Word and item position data
....................

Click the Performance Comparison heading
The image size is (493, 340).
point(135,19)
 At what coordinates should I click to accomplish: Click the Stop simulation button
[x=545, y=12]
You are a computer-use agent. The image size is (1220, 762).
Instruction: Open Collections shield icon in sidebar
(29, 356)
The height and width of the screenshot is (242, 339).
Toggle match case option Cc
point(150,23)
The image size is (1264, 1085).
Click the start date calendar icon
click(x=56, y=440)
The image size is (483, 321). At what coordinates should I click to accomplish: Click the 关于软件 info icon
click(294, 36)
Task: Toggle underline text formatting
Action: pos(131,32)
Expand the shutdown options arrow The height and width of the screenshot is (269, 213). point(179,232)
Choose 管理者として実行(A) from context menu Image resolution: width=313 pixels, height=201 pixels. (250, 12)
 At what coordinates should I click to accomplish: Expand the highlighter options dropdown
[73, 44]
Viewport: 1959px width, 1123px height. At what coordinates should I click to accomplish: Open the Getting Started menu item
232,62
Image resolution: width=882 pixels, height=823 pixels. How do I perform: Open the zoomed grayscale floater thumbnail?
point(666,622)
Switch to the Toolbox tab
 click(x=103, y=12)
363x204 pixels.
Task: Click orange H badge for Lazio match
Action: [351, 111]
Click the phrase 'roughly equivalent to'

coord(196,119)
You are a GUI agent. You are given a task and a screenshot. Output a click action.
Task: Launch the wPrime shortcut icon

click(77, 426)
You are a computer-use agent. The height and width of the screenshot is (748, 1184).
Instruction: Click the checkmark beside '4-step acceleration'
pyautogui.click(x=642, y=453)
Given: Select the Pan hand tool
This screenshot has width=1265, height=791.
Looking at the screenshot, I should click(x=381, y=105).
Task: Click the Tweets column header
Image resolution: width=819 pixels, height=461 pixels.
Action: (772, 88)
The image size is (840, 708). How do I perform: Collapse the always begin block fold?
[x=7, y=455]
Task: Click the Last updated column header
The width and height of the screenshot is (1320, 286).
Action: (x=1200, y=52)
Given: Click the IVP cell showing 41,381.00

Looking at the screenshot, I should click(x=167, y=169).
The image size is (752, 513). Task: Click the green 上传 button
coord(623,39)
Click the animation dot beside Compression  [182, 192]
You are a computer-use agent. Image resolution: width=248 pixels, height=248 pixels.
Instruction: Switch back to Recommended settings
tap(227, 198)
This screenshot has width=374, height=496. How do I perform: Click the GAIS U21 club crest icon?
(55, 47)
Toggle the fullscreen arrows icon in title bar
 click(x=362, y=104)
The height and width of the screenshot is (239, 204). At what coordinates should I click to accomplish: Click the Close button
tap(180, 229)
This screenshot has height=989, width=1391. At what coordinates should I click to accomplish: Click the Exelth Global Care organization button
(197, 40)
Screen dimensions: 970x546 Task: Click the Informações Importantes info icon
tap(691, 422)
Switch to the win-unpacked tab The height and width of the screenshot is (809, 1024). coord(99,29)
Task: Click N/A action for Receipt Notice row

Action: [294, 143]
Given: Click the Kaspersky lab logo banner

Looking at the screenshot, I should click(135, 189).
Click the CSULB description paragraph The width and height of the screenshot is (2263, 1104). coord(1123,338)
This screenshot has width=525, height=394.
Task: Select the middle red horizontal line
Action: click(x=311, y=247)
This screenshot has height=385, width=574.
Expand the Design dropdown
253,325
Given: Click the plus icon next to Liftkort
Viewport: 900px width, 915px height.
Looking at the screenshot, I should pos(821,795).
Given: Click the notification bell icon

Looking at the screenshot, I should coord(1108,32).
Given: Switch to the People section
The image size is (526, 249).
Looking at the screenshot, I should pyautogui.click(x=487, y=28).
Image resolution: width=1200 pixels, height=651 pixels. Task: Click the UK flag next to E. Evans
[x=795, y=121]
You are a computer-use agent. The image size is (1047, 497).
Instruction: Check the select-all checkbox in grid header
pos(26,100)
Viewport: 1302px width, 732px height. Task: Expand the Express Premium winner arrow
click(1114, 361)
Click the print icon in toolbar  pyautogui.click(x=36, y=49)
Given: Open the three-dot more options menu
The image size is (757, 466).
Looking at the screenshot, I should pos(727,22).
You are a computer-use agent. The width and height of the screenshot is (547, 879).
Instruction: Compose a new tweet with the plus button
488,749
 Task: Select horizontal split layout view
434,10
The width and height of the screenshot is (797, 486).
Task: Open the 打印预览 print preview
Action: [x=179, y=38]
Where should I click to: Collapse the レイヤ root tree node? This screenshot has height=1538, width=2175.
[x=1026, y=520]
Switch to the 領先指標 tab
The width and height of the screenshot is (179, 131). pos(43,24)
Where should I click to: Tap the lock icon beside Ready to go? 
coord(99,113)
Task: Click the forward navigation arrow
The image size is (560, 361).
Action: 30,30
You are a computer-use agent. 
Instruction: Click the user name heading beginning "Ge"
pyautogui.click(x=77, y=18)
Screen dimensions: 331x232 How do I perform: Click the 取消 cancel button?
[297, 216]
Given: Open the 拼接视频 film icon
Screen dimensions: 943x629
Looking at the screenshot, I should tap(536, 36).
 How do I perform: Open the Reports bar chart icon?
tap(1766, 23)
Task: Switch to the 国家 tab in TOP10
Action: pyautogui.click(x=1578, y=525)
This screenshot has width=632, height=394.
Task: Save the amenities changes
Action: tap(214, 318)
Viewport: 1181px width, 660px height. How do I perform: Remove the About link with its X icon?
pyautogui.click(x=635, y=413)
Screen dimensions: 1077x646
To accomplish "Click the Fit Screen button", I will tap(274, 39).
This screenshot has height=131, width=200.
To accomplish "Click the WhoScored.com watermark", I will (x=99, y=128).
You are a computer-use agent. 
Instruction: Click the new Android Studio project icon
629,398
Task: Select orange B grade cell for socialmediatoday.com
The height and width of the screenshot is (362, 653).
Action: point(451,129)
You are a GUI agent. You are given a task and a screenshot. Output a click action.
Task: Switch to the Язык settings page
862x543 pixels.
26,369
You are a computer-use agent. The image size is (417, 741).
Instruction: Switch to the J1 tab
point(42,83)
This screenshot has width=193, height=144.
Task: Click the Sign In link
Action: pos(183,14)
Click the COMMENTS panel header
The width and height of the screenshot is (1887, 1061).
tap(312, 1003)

....................

Print the lines from the one containing "Choose 管理者として実行(A) from" through the one containing "pyautogui.click(x=642, y=453)", both included, exactly as they appear.

**ANSWER TO THIS PROBLEM**
Choose 管理者として実行(A) from context menu Image resolution: width=313 pixels, height=201 pixels. (250, 12)
 At what coordinates should I click to accomplish: Expand the highlighter options dropdown
[73, 44]
Viewport: 1959px width, 1123px height. At what coordinates should I click to accomplish: Open the Getting Started menu item
232,62
Image resolution: width=882 pixels, height=823 pixels. How do I perform: Open the zoomed grayscale floater thumbnail?
point(666,622)
Switch to the Toolbox tab
 click(x=103, y=12)
363x204 pixels.
Task: Click orange H badge for Lazio match
Action: [351, 111]
Click the phrase 'roughly equivalent to'

coord(196,119)
You are a GUI agent. You are given a task and a screenshot. Output a click action.
Task: Launch the wPrime shortcut icon

click(77, 426)
You are a computer-use agent. The height and width of the screenshot is (748, 1184).
Instruction: Click the checkmark beside '4-step acceleration'
pyautogui.click(x=642, y=453)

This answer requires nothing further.